At this point you should be able to use Continue with you local LLM! Continue can answer questions about your code, edit your code, or generate files from scratch. See the Continue documentation for full details. If you want to use Continue without any contact with the outside world, let LM Studio use the potential of your hardware to run the models faster or save presets configurations for different models in LM Studio then continue on to the next section.

Fine Tuning Settings:

If you want to use Continue fully locally head back to the config.json file and add this line disallowing anonymous telemetry so Continue doesn’t try to interact with the outside world at all.

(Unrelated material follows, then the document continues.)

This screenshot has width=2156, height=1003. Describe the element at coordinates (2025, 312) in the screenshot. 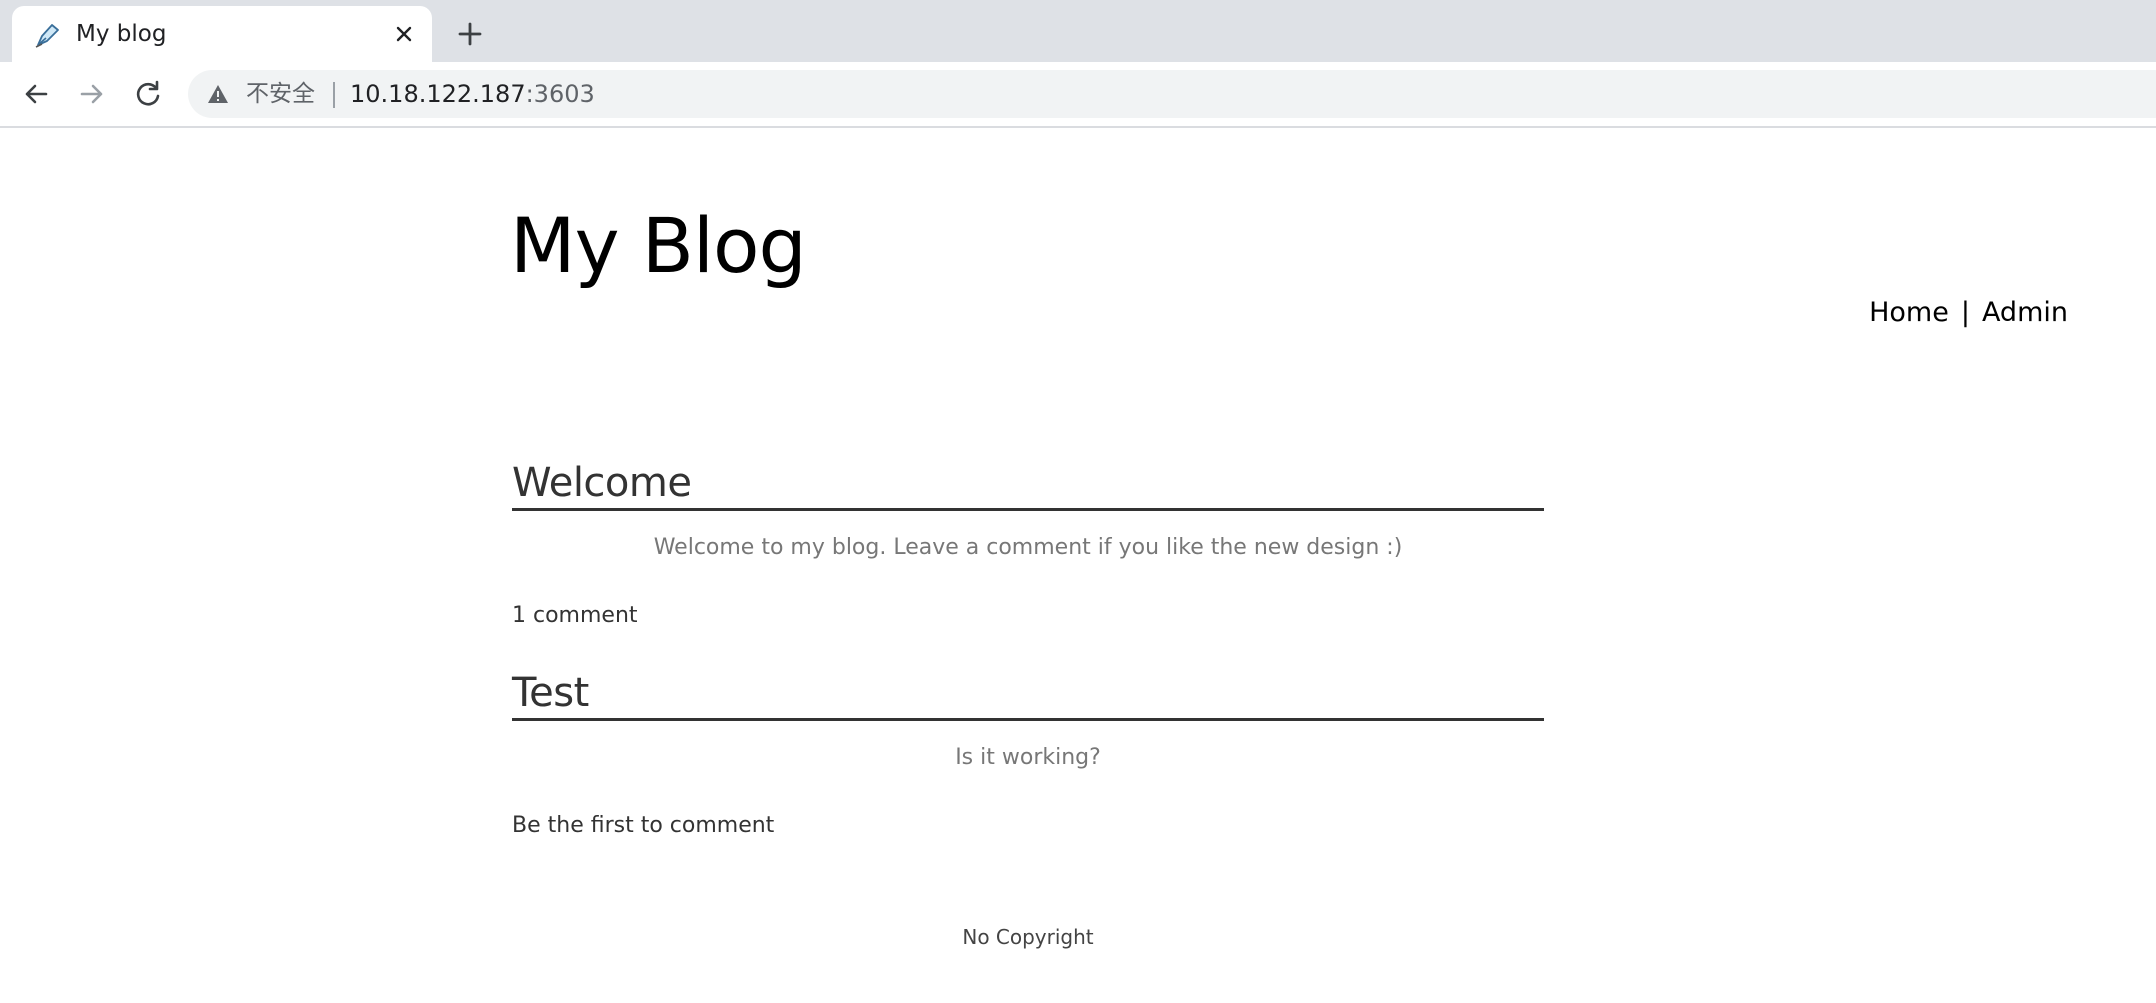

I see `nav-link-admin: Admin` at that location.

Now that everything is working let’s make it run faster. By default the inference isn’t particularly fast since it only uses CPU with 4 threads, which may not be optimal for your system. If you have a GPU you can get significantly faster inference by offloading some layers of the model to it. To do this just check the box by “GPU Acceleration” at the bottom of the right side scrolling menu of LM Studio and set n_gpu_layers to something nonzero. As the info icon next to GPU Acceleration notes, start with a small value (10–20) and increase until you’re happy with your GPU utilization. The optimal values here are going to require some trial and error to find. I set my number of CPU threads to 6 since I have a 6-core CPU and played around with n_gpu_layers until I found a value that gave me good GPU utilization.

Hardware settings I use for CodeLlama-7B

Once you have a configuration you’re happy with you can save it by clicking on the “New Preset” button. This will make it appear as an option in the preset menu and makes switching models a breeze.

That’s it! We’re now running a local LLM coding copilot for free with GPU acceleration. Hope you enjoyed!

Final Notes:

I’m using LM Studio since I’m on Windows (fake dev I know) and Ollama doesn’t currently support Windows. In this future I might rewrite this guide to use Ollama or write another guide using Ollama instead of LM Studio to support open source software.